■ **Problem description**
Retyping the entries exactly is all that is required.

[Pixel coordinate grounding data]
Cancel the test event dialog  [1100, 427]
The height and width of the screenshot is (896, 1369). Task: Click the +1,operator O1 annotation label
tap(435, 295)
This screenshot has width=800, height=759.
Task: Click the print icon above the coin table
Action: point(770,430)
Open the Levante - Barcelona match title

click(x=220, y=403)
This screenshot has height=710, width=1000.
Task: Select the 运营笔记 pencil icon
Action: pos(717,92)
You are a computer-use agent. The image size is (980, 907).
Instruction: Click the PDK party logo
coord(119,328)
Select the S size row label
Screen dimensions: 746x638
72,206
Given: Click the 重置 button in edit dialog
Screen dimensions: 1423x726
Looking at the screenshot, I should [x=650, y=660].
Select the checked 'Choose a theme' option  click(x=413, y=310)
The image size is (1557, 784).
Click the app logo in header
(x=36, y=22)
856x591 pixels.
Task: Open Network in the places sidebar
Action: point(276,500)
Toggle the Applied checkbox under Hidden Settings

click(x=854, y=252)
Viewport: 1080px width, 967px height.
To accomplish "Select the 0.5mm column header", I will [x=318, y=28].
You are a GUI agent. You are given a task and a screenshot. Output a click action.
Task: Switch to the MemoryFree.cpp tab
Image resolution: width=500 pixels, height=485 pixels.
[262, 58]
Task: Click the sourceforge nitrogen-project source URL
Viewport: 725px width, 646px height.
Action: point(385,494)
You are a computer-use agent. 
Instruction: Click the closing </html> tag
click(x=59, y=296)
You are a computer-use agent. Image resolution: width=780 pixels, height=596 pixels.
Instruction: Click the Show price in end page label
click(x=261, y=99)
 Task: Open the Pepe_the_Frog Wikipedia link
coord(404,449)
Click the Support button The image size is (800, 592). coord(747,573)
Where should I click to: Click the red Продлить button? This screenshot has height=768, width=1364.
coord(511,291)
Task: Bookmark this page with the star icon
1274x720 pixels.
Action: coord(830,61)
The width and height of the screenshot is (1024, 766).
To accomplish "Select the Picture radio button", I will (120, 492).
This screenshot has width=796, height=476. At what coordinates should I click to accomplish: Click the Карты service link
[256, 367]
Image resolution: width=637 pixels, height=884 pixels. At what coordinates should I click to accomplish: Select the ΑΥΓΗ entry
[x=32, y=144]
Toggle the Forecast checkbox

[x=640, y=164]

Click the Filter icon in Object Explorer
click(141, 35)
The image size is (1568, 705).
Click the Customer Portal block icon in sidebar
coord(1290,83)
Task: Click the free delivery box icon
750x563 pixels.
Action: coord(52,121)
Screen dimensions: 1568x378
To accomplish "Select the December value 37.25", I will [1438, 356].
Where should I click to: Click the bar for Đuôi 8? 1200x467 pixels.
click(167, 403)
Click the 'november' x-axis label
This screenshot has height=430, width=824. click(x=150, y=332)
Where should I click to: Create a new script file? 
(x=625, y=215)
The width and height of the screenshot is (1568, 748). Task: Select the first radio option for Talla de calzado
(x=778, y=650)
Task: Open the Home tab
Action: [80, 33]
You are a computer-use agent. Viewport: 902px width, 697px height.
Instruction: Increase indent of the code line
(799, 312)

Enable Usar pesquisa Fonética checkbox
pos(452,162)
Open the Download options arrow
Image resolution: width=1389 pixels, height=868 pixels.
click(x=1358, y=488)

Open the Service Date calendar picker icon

■ **Output of the task**
Cancel the test event dialog  [1100, 427]
The height and width of the screenshot is (896, 1369). Task: Click the +1,operator O1 annotation label
tap(435, 295)
This screenshot has width=800, height=759.
Task: Click the print icon above the coin table
Action: point(770,430)
Open the Levante - Barcelona match title

click(x=220, y=403)
This screenshot has height=710, width=1000.
Task: Select the 运营笔记 pencil icon
Action: pos(717,92)
You are a computer-use agent. The image size is (980, 907).
Instruction: Click the PDK party logo
coord(119,328)
Select the S size row label
Screen dimensions: 746x638
72,206
Given: Click the 重置 button in edit dialog
Screen dimensions: 1423x726
Looking at the screenshot, I should [x=650, y=660].
Select the checked 'Choose a theme' option  click(x=413, y=310)
The image size is (1557, 784).
Click the app logo in header
(x=36, y=22)
856x591 pixels.
Task: Open Network in the places sidebar
Action: point(276,500)
Toggle the Applied checkbox under Hidden Settings

click(x=854, y=252)
Viewport: 1080px width, 967px height.
To accomplish "Select the 0.5mm column header", I will [x=318, y=28].
You are a GUI agent. You are given a task and a screenshot. Output a click action.
Task: Switch to the MemoryFree.cpp tab
Image resolution: width=500 pixels, height=485 pixels.
[262, 58]
Task: Click the sourceforge nitrogen-project source URL
Viewport: 725px width, 646px height.
Action: point(385,494)
You are a computer-use agent. 
Instruction: Click the closing </html> tag
click(x=59, y=296)
You are a computer-use agent. Image resolution: width=780 pixels, height=596 pixels.
Instruction: Click the Show price in end page label
click(x=261, y=99)
 Task: Open the Pepe_the_Frog Wikipedia link
coord(404,449)
Click the Support button The image size is (800, 592). coord(747,573)
Where should I click to: Click the red Продлить button? This screenshot has height=768, width=1364.
coord(511,291)
Task: Bookmark this page with the star icon
1274x720 pixels.
Action: coord(830,61)
The width and height of the screenshot is (1024, 766).
To accomplish "Select the Picture radio button", I will (120, 492).
This screenshot has width=796, height=476. At what coordinates should I click to accomplish: Click the Карты service link
[256, 367]
Image resolution: width=637 pixels, height=884 pixels. At what coordinates should I click to accomplish: Select the ΑΥΓΗ entry
[x=32, y=144]
Toggle the Forecast checkbox

[x=640, y=164]

Click the Filter icon in Object Explorer
click(141, 35)
The image size is (1568, 705).
Click the Customer Portal block icon in sidebar
coord(1290,83)
Task: Click the free delivery box icon
750x563 pixels.
Action: coord(52,121)
Screen dimensions: 1568x378
To accomplish "Select the December value 37.25", I will [1438, 356].
Where should I click to: Click the bar for Đuôi 8? 1200x467 pixels.
click(167, 403)
Click the 'november' x-axis label
This screenshot has height=430, width=824. click(x=150, y=332)
Where should I click to: Create a new script file? 
(x=625, y=215)
The width and height of the screenshot is (1568, 748). Task: Select the first radio option for Talla de calzado
(x=778, y=650)
Task: Open the Home tab
Action: [80, 33]
You are a computer-use agent. Viewport: 902px width, 697px height.
Instruction: Increase indent of the code line
(799, 312)

Enable Usar pesquisa Fonética checkbox
pos(452,162)
Open the Download options arrow
Image resolution: width=1389 pixels, height=868 pixels.
click(x=1358, y=488)

Open the Service Date calendar picker icon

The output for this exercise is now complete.